- [ACTIVITY LIST]:
a – In the review excerpt, who edited the visuals together with Hassan and Perez Fernandez?
b – Could you give the part of the review excerpt that opens with the words containing "Both prone to" and closes with "repetition and monotony." again, substituting "self-absorption" for "navel-gazing"?

- [SOURCE EXTRACT]:
Home-movie extracts punctuate the narrative, both directors being driven by an irresistible “compulsion” to document themselves on a daily basis. This bone-deep tendency (they “imagine a movie out of every experience”) extends to their environments and personal circles, and ultimately proves fatal to Hassan’s marriage after she surreptitiously lensed her husband without his knowledge. Even this most dramatic development, however, is recalled in muted, reflective tones; emotion recollected in the tranquility of mature retrospect.
Both prone to introspection, soul-searching and philosophizing, Hassan and Perez Fernandez occasionally veer a little too close to navel-gazing for comfort. This project doubtless yielded considerable therapeutic value for its makers, but more impatient viewers may struggle to remain appropriately engaged throughout. Their editing of the visuals, achieved in tandem with Diana Toucedo — a superbly talented filmmaker in her own right, whose finest work has tended towards the avant-garde end of the spectrum — does, however, sparkle with energy and imagination, even when the pair’s (separately recorded) voiceovers risk repetition and monotony.

[Collection entries]
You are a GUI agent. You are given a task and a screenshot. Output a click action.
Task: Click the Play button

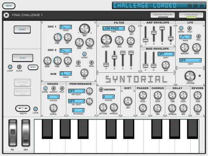(x=23, y=58)
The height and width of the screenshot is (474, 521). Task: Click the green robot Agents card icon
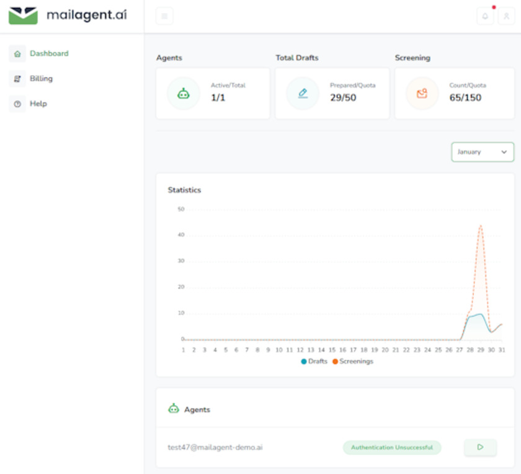click(x=184, y=94)
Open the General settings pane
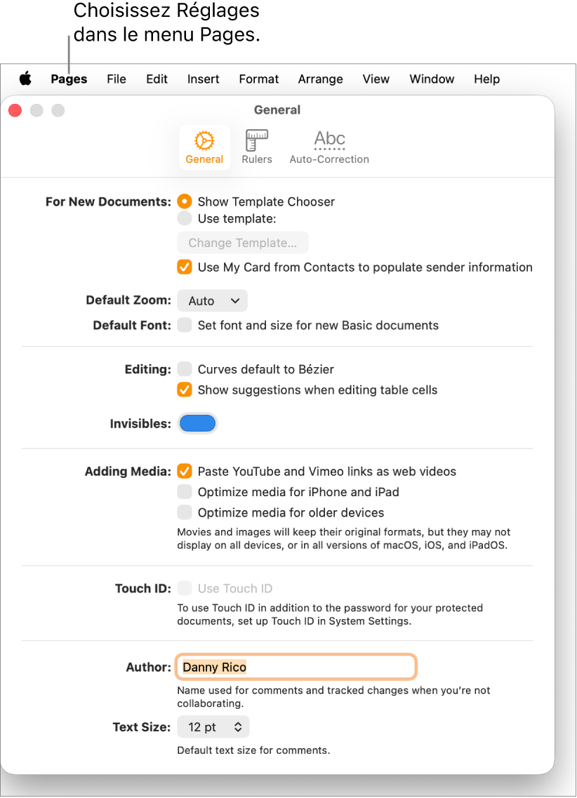The width and height of the screenshot is (577, 798). tap(204, 147)
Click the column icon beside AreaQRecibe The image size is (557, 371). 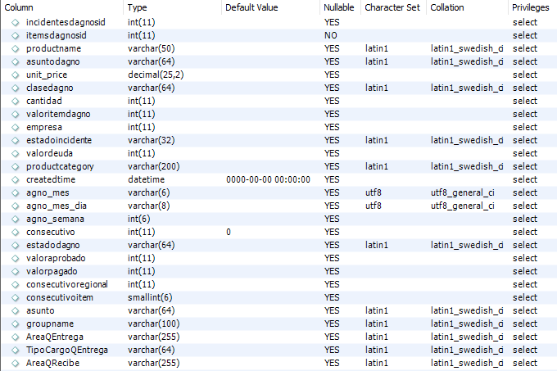coord(15,363)
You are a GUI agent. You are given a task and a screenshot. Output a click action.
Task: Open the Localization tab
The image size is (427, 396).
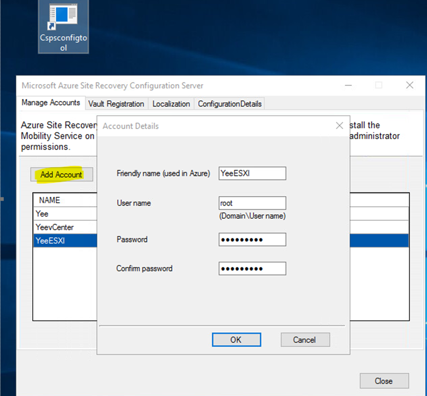click(171, 104)
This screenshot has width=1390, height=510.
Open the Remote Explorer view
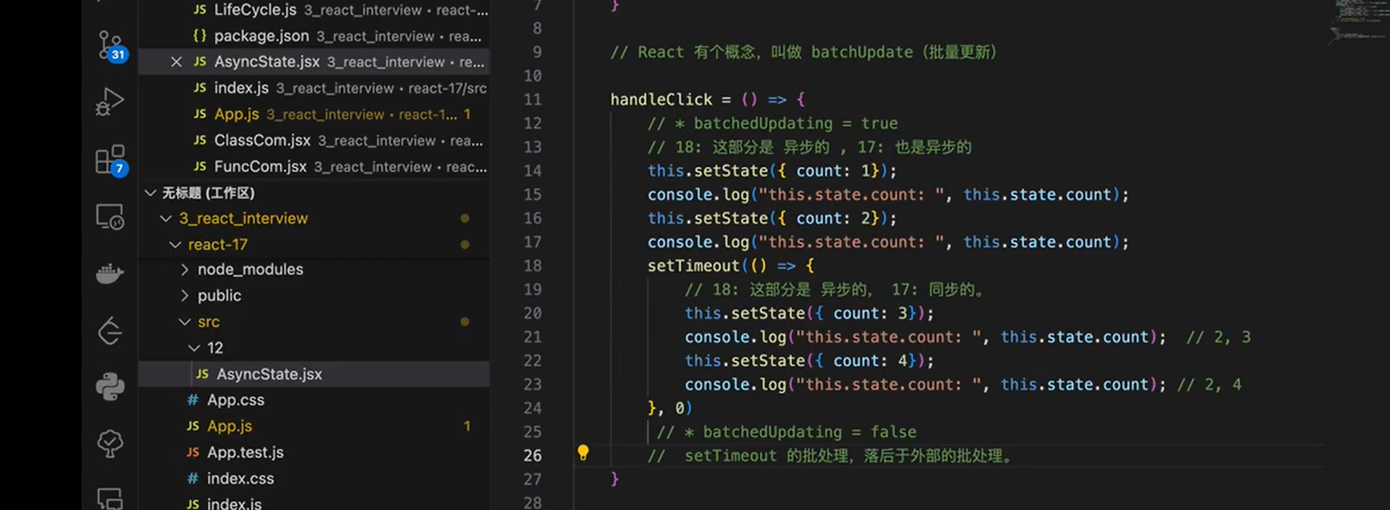110,217
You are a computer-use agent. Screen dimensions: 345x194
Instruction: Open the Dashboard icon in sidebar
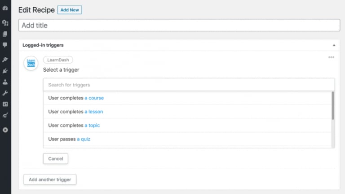click(5, 8)
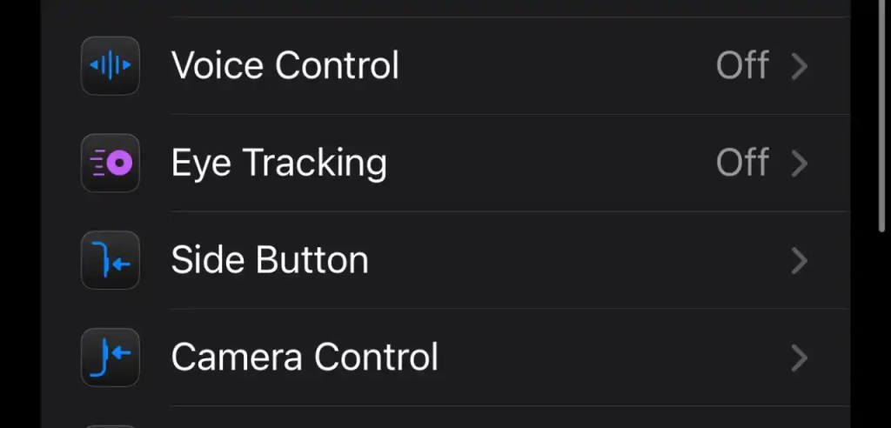Tap the Side Button icon
The height and width of the screenshot is (428, 891).
111,260
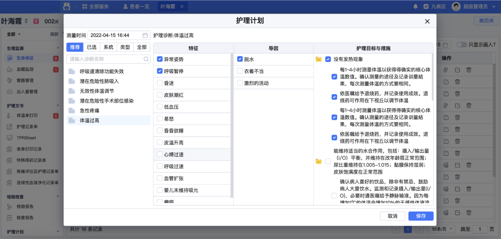
Task: Collapse the 生理监测 section
Action: pyautogui.click(x=57, y=48)
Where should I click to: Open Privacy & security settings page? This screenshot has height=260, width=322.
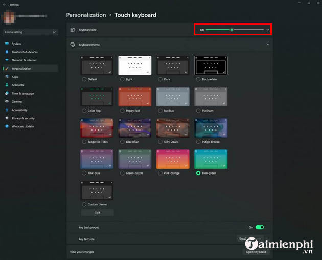click(25, 118)
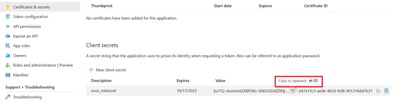The image size is (409, 104).
Task: Click the API permissions icon
Action: click(8, 26)
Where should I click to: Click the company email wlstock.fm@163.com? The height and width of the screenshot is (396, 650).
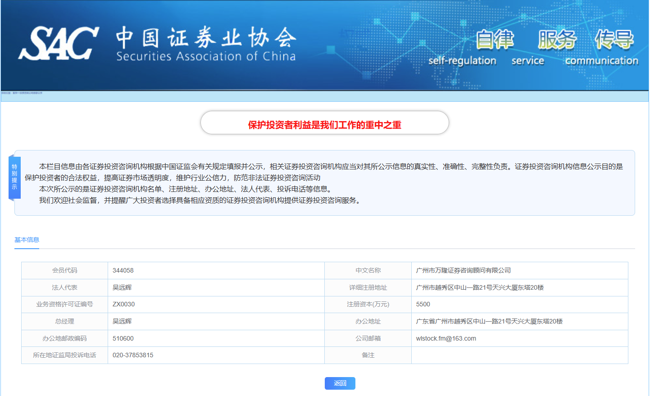(446, 338)
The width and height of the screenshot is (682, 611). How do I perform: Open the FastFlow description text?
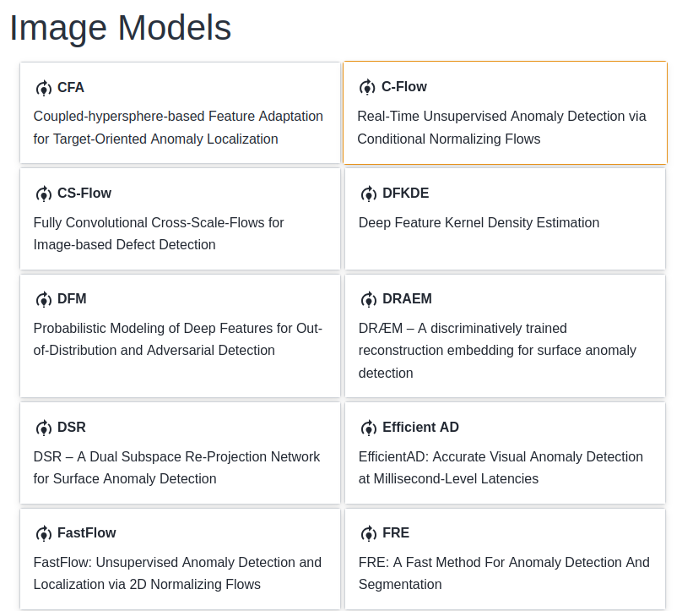click(x=177, y=573)
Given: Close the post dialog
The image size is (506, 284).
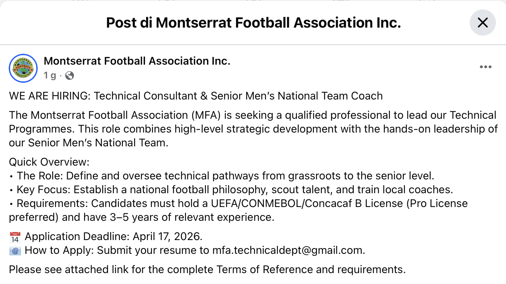Looking at the screenshot, I should click(x=482, y=23).
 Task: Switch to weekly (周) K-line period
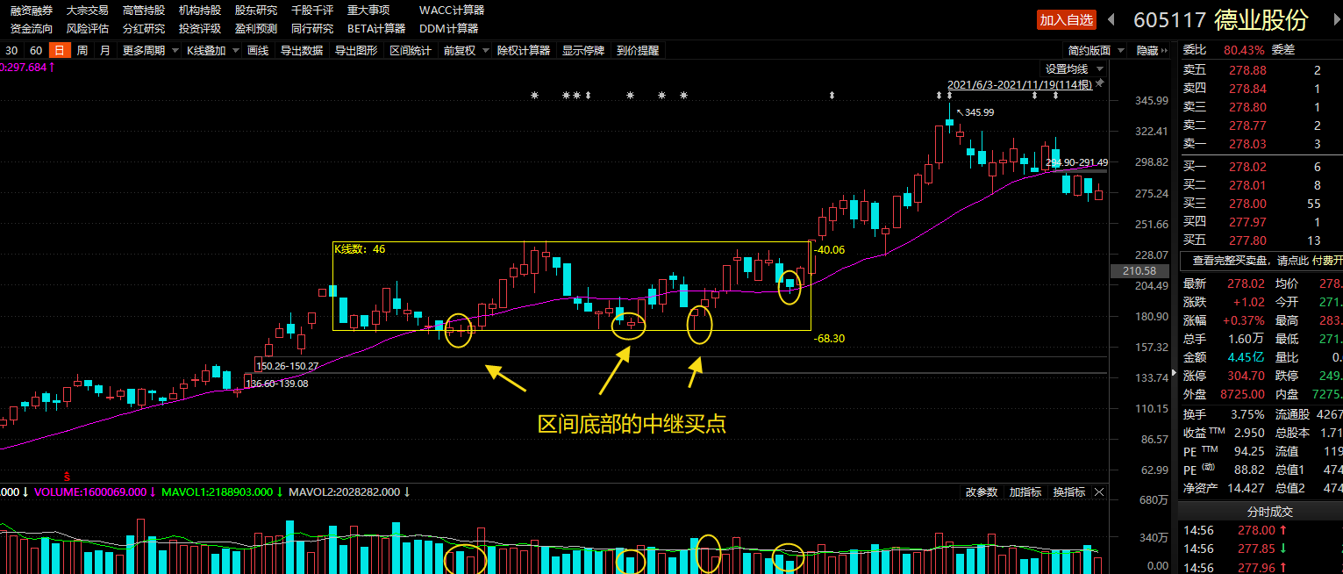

- [RESULTS IN ORDER]:
a – Diana Toucedo.

b –
Both prone to introspection, soul-searching and philosophizing, Hassan and Perez Fernandez occasionally veer a little too close to self-absorption for comfort. This project doubtless yielded considerable therapeutic value for its makers, but more impatient viewers may struggle to remain appropriately engaged throughout. Their editing of the visuals, achieved in tandem with Diana Toucedo — a superbly talented filmmaker in her own right, whose finest work has tended towards the avant-garde end of the spectrum — does, however, sparkle with energy and imagination, even when the pair’s (separately recorded) voiceovers risk repetition and monotony.